Stand Out and Be Counted
Central Otago value: Making a difference
A black sheep, a sheep wearing a woolly jumper or sunglasses. Joanne’s love of animals led to her anthropomorphic paintings. These works capture her belief that it’s really important we think for ourselves and make a difference. The paintings set a new direction and have a tangible, positive effect on people’s lives.
“The reason I paint is because I want to make a difference. Often the feedback about my work is that it makes people think, or that it makes people smile and lifts their mood. I really love the thought of being able to impact people through my work. I particularly like doing paintings that have meaning behind them.
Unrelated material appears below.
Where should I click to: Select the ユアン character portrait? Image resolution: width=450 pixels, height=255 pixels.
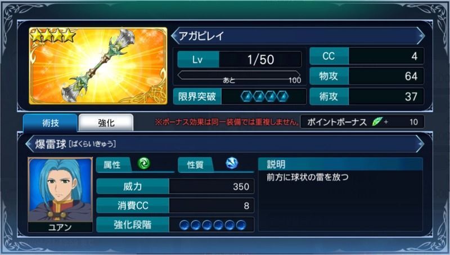[60, 194]
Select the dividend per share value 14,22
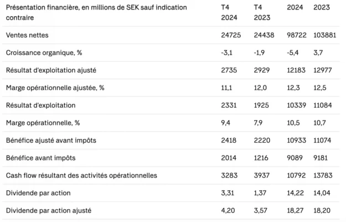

When people connect with that meaning it really brings me a huge amount of joy.”
Caretakers of the World
Central Otago value: Protecting our rich heritage
Joanne’s tramping trips are the inspiration for her `tramping tops’ exploration series. Magnificent mountain top vistas and tumbling streams are depicted—the raw beauty of wilderness places where Joanne has stopped to marvel at magnificent views. These paintings celebrate our enduring landscape. They are a legacy for the future, protecting our heritage. After all, we are the caretakers of the world.
“My hope is that by preserving wonderful landscapes through painting them, it helps to protect them. If people appreciate and celebrate landscapes, then you would hope that they preserve them and that the immense value of our national parks is maintained. I love exploring and getting up into the mountains. I’ve probably been on top of most of the mountains around here now.”
We Are One
Central Otago value: Respecting others
Human connection is an emerging theme of Joanne’s ideation paintings, as they express the importance of respect for others and harmonious living. Tessellated in individual sheets of layered plexiglass, Joanne’s jig-sawed people explore ideas of community and inclusive, collective action. Her work, `From the Void’, represents the human form, etched repeatedly in plexiglass layers of skin and clothes. A further layer separates people from each other and there is a blank, grey space.
“With painting it’s what you can see yourself. Some of my paintings are to do with how people are connected. We’re all one big group of people across the world. It’s about respecting others and our cultural and personal differences. We all come from basically the same thing.”